A superhero sporting event featuring celebrity captains has brought excitement to children with disabilities.
On December 4, Superhero Series – the UK’s only mass-participation sports series dedicated to people with disabilities – hosted its winter event, Winter Wonderwheels, at the 2012 Summer Paralympic venue, Dorney Lake, Windsor.
The event saw more than 1,000 people with disabilities and their “sidekicks” take part in different running challenges including a 1k, 5k and 10k, all while dressed up as their favourite superheroes.
A highlight of the live event is the “celebrity Wonderwheels” 5k, where competition winners are captained by celebrities.
Australian comedian Adam Hills, who was a celebrity captain, was dressed up as his favourite superhero Spider-Man, which he said was a “dream come true”.
He told the PA news agency: “(The event) just sends me floating home with a smile on my face because of the vibrant, joyous atmosphere and I know what it means to the contestants taking part.”
He took part in the 5k with a nine-year-old called Henry, who uses a frame runner, and decided to take part in a frame runner as well “so that we could partner up”.
“The two of us running in a frame runner together was probably my highlight”, he added, even if he experienced the unexpected consequence of chafing in places “you’ve never chafed before” from using it.
Hills added that Henry had been reading one of his children’s books, so was “quite excited” to have him as a teammate, while Henry’s seven-year-old brother, who does not have a disability, took part alongside the duo in a scooter.
“I like being a team captain and being involved because it gives families the chance to all compete together, which when you’ve got one child with a disability doesn’t always happen,” he said.
He also referred to the event founder and Paralympian Sophia Warner as a “force of nature”.
“Everyone that comes along to it becomes a convert and becomes addicted to it straight away – she can’t be lauded highly enough for what she’s done,” Hills added.
Sophia Warner told PA that when she first thought of the idea, she had “no idea it was going to be as big as it has been”.
“I had this idea because I was massively frustrated that mass participation sports events didn’t exist for people with disabilities, so it was quite a personal mission,” she said.
“I remember hoping in the first year that a couple of hundred people would come and now it’s obviously much bigger than that.”

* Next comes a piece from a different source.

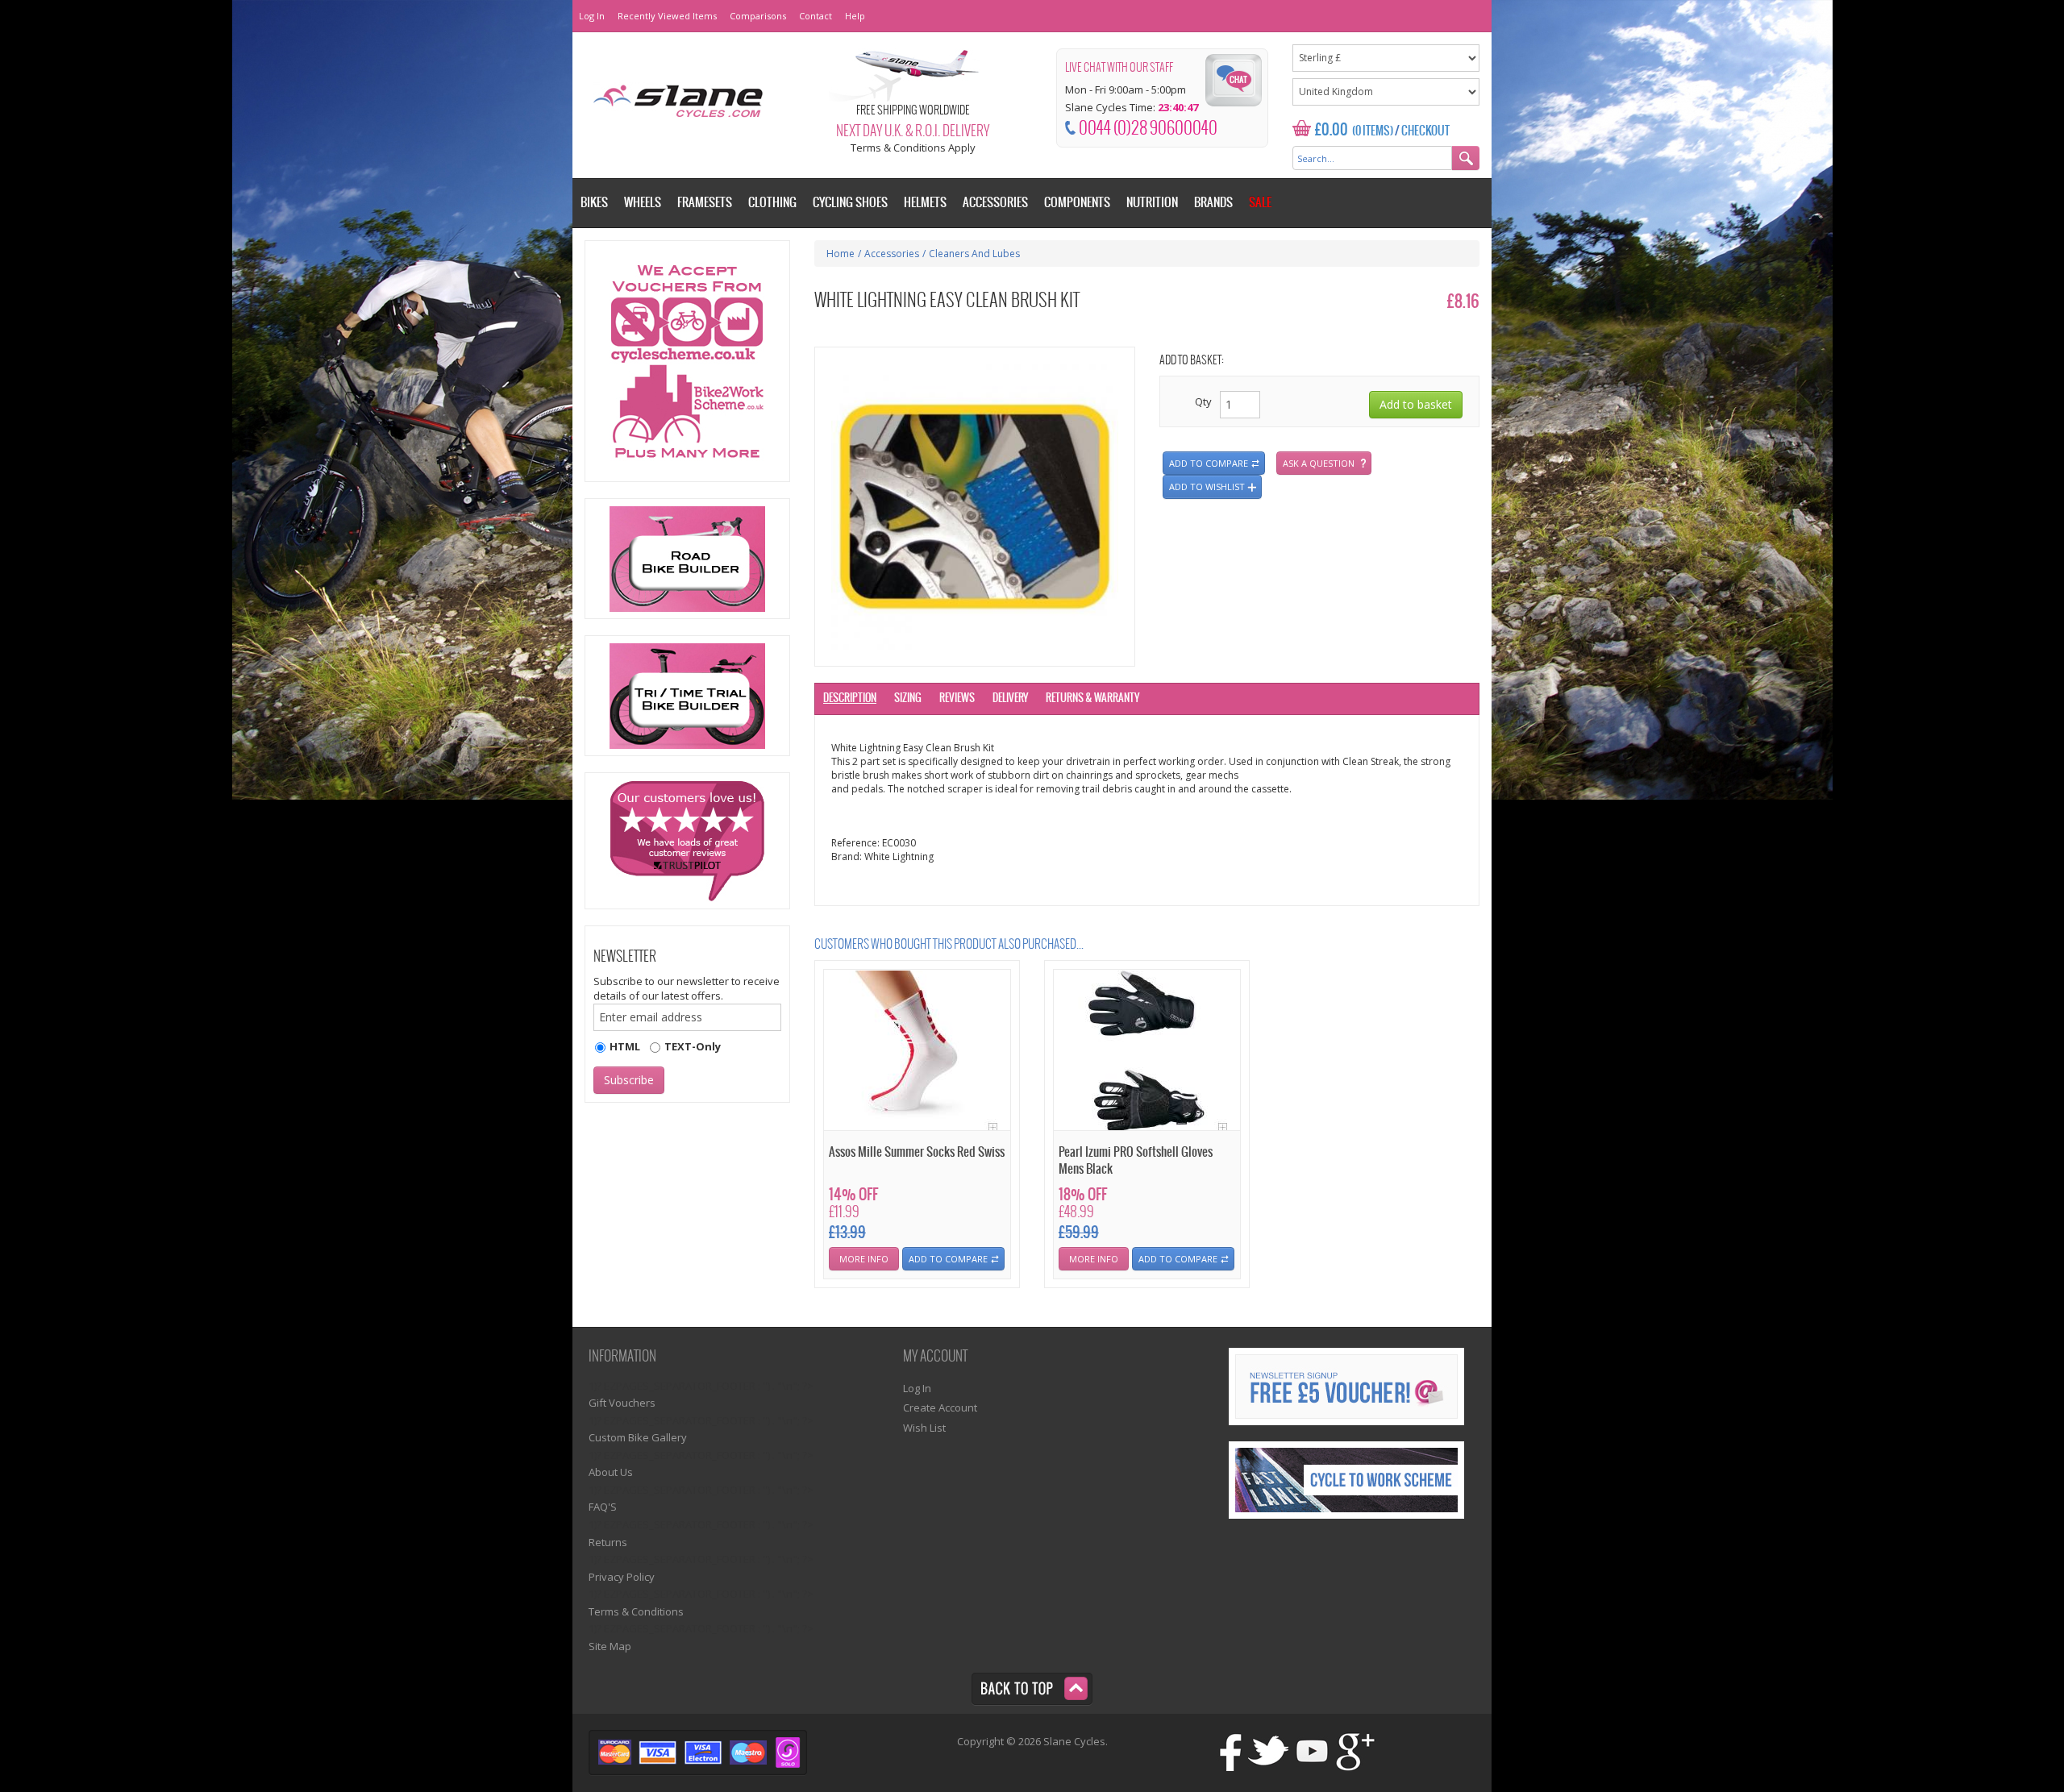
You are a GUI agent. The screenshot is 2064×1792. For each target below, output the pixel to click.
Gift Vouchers (622, 1402)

She added that she has many highlights from the event over the years.
“There’s a couple of children who have been coming since they were three and we’ve seen them come on in such big ways, so that’s definitely a big highlight.”
As for her favourite superhero, she said she “always likes to get dressed up as Captain Marvel” and hoped the theme would encourage participants to “find their superpowers”.
“Because what I love hearing whenever we interview any of the children is that they relate so closely to the superheroes and their superpowers and what it means to them.
“I want them to believe that anything is possible.”
The event is in its sixth year and is happening in-person for the first time since the pandemic.